Dataset entries
+--

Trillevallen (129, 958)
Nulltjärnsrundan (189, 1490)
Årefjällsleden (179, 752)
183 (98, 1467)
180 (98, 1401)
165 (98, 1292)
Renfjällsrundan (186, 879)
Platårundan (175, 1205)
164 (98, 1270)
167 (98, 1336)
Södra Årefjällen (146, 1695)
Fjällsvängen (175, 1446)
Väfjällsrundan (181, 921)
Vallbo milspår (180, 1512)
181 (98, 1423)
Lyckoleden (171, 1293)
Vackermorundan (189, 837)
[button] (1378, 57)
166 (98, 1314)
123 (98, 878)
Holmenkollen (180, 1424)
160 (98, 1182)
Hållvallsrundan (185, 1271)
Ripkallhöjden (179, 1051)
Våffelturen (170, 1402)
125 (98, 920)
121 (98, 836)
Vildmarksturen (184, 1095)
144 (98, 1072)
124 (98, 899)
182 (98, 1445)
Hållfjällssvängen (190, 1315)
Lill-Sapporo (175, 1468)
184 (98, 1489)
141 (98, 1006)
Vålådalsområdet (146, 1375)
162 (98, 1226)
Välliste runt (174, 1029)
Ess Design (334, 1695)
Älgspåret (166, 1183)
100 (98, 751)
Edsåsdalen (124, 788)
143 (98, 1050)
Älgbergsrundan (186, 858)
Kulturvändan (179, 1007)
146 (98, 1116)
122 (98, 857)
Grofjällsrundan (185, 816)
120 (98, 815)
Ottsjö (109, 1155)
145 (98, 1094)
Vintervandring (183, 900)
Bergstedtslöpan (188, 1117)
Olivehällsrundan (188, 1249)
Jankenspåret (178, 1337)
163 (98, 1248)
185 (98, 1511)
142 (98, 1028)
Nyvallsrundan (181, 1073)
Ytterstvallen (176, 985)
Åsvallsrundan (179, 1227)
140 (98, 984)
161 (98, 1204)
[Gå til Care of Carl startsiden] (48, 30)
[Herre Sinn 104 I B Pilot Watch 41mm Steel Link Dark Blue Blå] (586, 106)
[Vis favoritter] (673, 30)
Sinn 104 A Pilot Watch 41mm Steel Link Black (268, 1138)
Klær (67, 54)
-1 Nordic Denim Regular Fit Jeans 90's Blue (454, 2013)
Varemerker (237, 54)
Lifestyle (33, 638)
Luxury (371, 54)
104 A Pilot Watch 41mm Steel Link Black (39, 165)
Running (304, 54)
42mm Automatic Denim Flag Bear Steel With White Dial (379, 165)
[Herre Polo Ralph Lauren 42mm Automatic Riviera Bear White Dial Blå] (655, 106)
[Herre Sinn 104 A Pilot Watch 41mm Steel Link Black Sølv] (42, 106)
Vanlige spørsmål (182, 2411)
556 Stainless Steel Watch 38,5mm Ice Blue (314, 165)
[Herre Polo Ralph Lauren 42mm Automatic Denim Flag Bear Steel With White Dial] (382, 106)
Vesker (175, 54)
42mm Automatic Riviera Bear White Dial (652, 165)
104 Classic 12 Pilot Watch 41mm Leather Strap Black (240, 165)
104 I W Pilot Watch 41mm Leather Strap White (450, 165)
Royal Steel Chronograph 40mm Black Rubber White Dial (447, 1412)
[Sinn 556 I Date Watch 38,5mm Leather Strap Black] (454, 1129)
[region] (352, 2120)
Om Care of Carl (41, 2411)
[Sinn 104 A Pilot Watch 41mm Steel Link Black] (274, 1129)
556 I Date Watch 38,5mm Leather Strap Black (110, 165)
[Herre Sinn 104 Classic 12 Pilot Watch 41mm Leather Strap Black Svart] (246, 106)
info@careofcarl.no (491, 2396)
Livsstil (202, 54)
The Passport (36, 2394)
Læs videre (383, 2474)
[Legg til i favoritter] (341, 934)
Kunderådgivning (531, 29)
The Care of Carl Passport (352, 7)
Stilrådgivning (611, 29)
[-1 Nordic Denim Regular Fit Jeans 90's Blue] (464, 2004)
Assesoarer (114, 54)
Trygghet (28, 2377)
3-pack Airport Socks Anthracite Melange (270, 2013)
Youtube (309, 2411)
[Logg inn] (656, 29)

+--

EXERCISE BRIEF:
Transcribe every line of the data, exactly as it stands.

FINISHED TASK:
Trillevallen (129, 958)
Nulltjärnsrundan (189, 1490)
Årefjällsleden (179, 752)
183 (98, 1467)
180 (98, 1401)
165 (98, 1292)
Renfjällsrundan (186, 879)
Platårundan (175, 1205)
164 (98, 1270)
167 (98, 1336)
Södra Årefjällen (146, 1695)
Fjällsvängen (175, 1446)
Väfjällsrundan (181, 921)
Vallbo milspår (180, 1512)
181 (98, 1423)
Lyckoleden (171, 1293)
Vackermorundan (189, 837)
[button] (1378, 57)
166 (98, 1314)
123 (98, 878)
Holmenkollen (180, 1424)
160 (98, 1182)
Hållvallsrundan (185, 1271)
Ripkallhöjden (179, 1051)
Våffelturen (170, 1402)
125 (98, 920)
121 (98, 836)
Vildmarksturen (184, 1095)
144 (98, 1072)
124 (98, 899)
182 (98, 1445)
Hållfjällssvängen (190, 1315)
Lill-Sapporo (175, 1468)
184 (98, 1489)
141 (98, 1006)
Vålådalsområdet (146, 1375)
162 (98, 1226)
Välliste runt (174, 1029)
Ess Design (334, 1695)
Älgspåret (166, 1183)
100 (98, 751)
Edsåsdalen (124, 788)
143 (98, 1050)
Älgbergsrundan (186, 858)
Kulturvändan (179, 1007)
146 (98, 1116)
122 (98, 857)
Grofjällsrundan (185, 816)
120 (98, 815)
Ottsjö (109, 1155)
145 (98, 1094)
Vintervandring (183, 900)
Bergstedtslöpan (188, 1117)
Olivehällsrundan (188, 1249)
Jankenspåret (178, 1337)
163 (98, 1248)
185 (98, 1511)
142 (98, 1028)
Nyvallsrundan (181, 1073)
Ytterstvallen (176, 985)
Åsvallsrundan (179, 1227)
140 (98, 984)
161 (98, 1204)
[Gå til Care of Carl startsiden] (48, 30)
[Herre Sinn 104 I B Pilot Watch 41mm Steel Link Dark Blue Blå] (586, 106)
[Vis favoritter] (673, 30)
Sinn 104 A Pilot Watch 41mm Steel Link Black (268, 1138)
Klær (67, 54)
-1 Nordic Denim Regular Fit Jeans 90's Blue (454, 2013)
Varemerker (237, 54)
Lifestyle (33, 638)
Luxury (371, 54)
104 A Pilot Watch 41mm Steel Link Black (39, 165)
Running (304, 54)
42mm Automatic Denim Flag Bear Steel With White Dial (379, 165)
[Herre Polo Ralph Lauren 42mm Automatic Riviera Bear White Dial Blå] (655, 106)
[Herre Sinn 104 A Pilot Watch 41mm Steel Link Black Sølv] (42, 106)
Vanlige spørsmål (182, 2411)
556 Stainless Steel Watch 38,5mm Ice Blue (314, 165)
[Herre Polo Ralph Lauren 42mm Automatic Denim Flag Bear Steel With White Dial] (382, 106)
Vesker (175, 54)
42mm Automatic Riviera Bear White Dial (652, 165)
104 Classic 12 Pilot Watch 41mm Leather Strap Black (240, 165)
104 I W Pilot Watch 41mm Leather Strap White (450, 165)
Royal Steel Chronograph 40mm Black Rubber White Dial (447, 1412)
[Sinn 556 I Date Watch 38,5mm Leather Strap Black] (454, 1129)
[region] (352, 2120)
Om Care of Carl (41, 2411)
[Sinn 104 A Pilot Watch 41mm Steel Link Black] (274, 1129)
556 I Date Watch 38,5mm Leather Strap Black (110, 165)
[Herre Sinn 104 Classic 12 Pilot Watch 41mm Leather Strap Black Svart] (246, 106)
info@careofcarl.no (491, 2396)
Livsstil (202, 54)
The Passport (36, 2394)
Læs videre (383, 2474)
[Legg til i favoritter] (341, 934)
Kunderådgivning (531, 29)
The Care of Carl Passport (352, 7)
Stilrådgivning (611, 29)
[-1 Nordic Denim Regular Fit Jeans 90's Blue] (464, 2004)
Assesoarer (114, 54)
Trygghet (28, 2377)
3-pack Airport Socks Anthracite Melange (270, 2013)
Youtube (309, 2411)
[Logg inn] (656, 29)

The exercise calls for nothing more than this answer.